▶ [Work order]
In the entries below, begin at the line that has "Where should I", stop after the line that has "Given: Collapse post with 收起全文 link", and output those lines exactly with no pictures.

------ Records to use ------

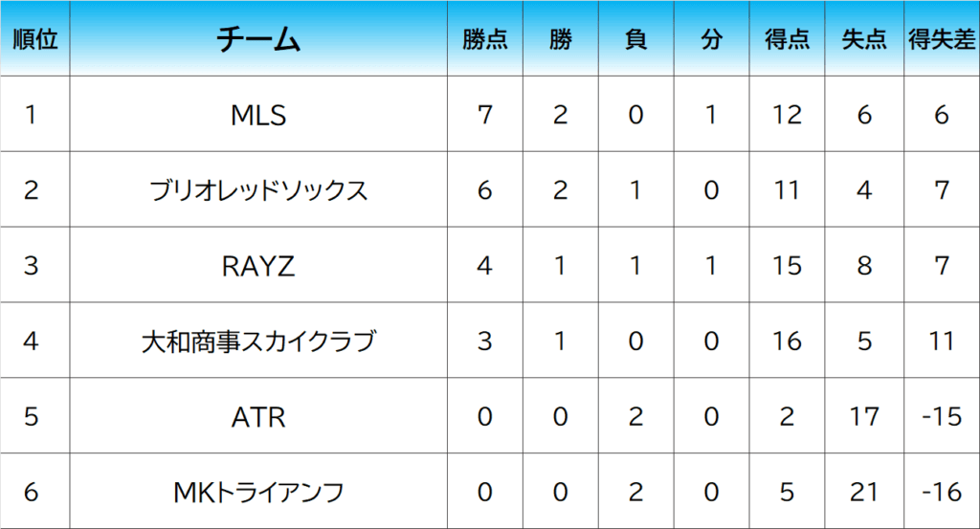Select the 負 losses column header

click(x=635, y=39)
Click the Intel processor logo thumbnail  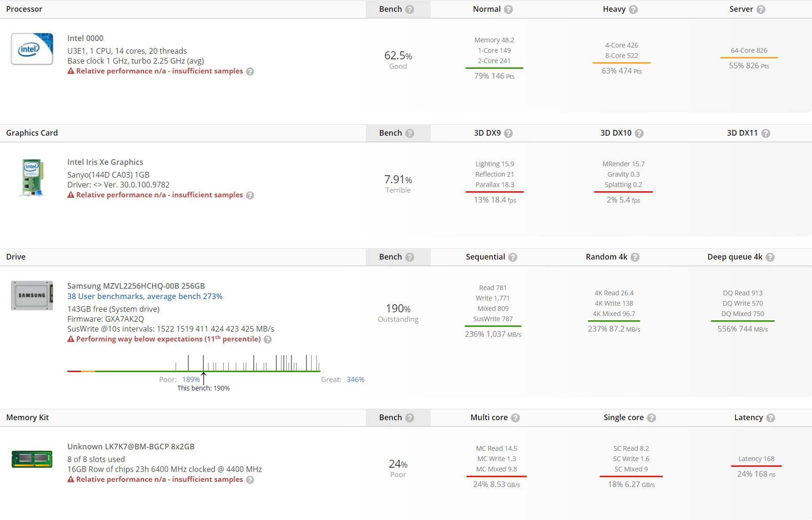(x=32, y=49)
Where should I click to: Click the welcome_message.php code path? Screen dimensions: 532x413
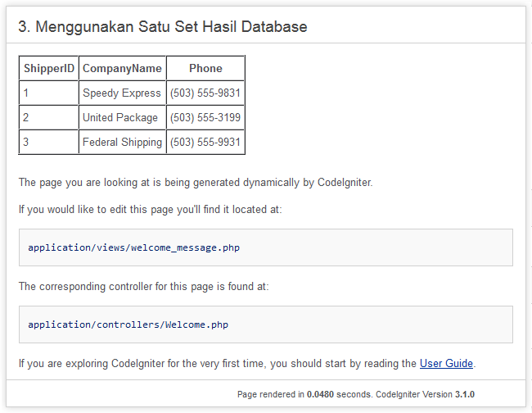click(x=133, y=247)
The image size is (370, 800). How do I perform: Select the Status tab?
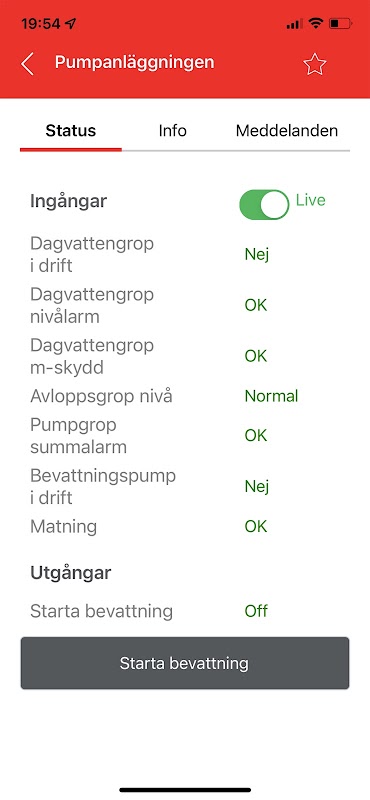pyautogui.click(x=71, y=131)
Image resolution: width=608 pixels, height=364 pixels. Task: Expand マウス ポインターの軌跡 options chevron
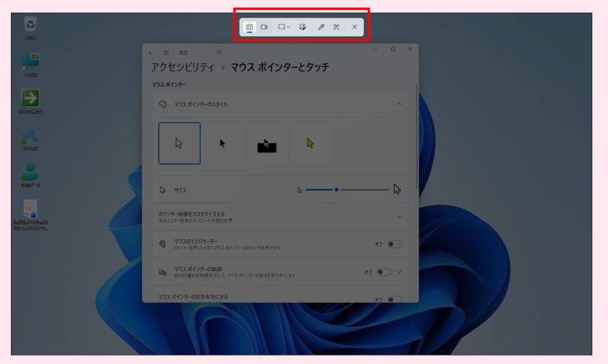pos(399,272)
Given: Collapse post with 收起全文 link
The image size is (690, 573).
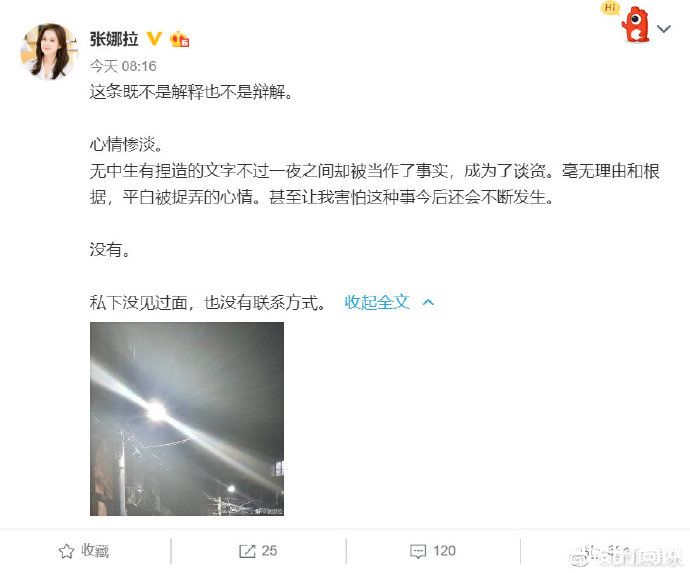Looking at the screenshot, I should coord(377,302).
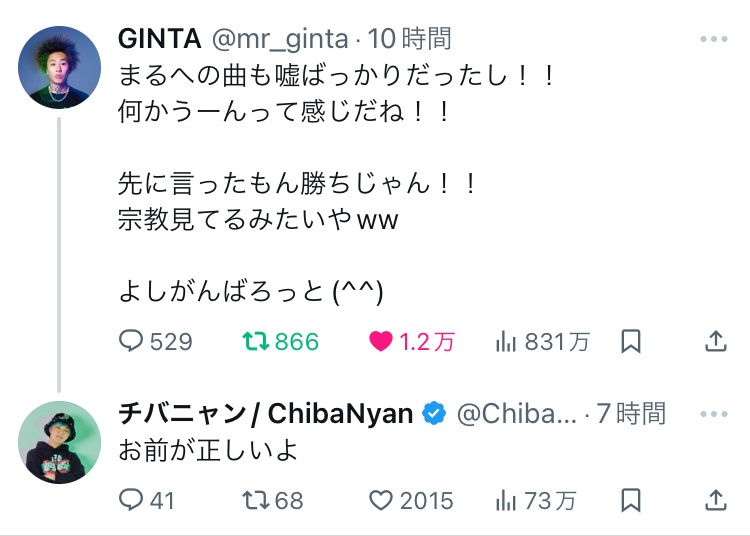Share GINTA's tweet with upload icon
750x536 pixels.
[716, 341]
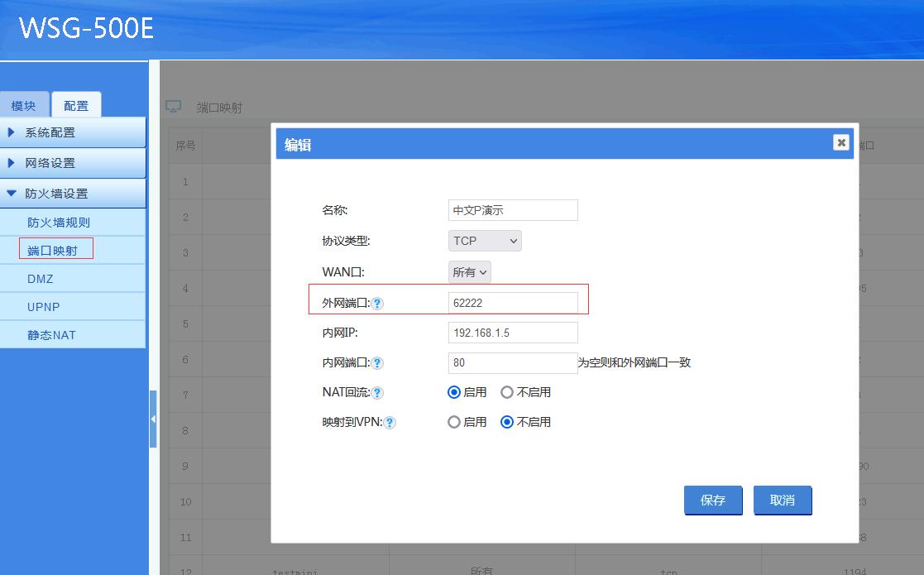Click inside the 名称 input field

point(512,209)
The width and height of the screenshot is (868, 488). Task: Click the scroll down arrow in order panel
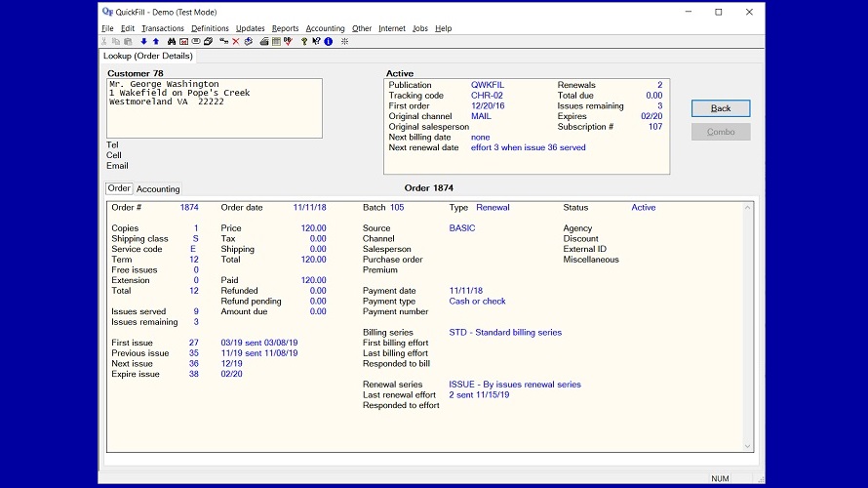coord(747,446)
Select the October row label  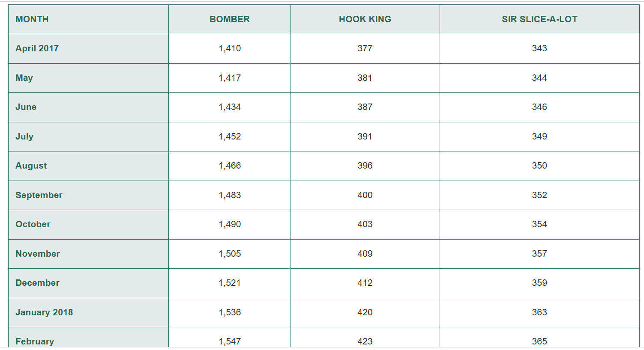tap(33, 224)
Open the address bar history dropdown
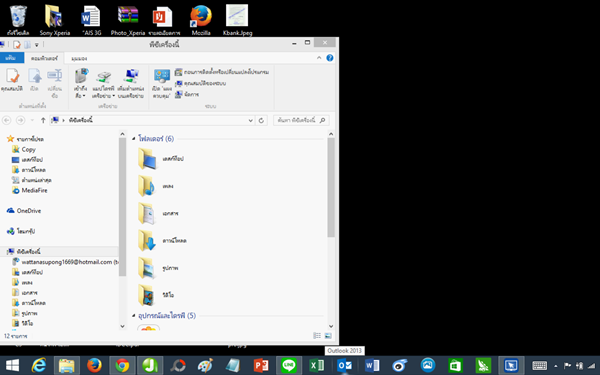Image resolution: width=600 pixels, height=375 pixels. [x=250, y=121]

------

▶ [Result of the task]
Where should I click to: Click the welcome_message.php code path? Screen dimensions: 532x413
click(x=133, y=247)
The image size is (370, 800). How do I perform: Select the Status tab?
pyautogui.click(x=71, y=131)
Image resolution: width=608 pixels, height=364 pixels. Task: Expand マウス ポインターの軌跡 options chevron
pos(399,272)
Given: Collapse post with 收起全文 link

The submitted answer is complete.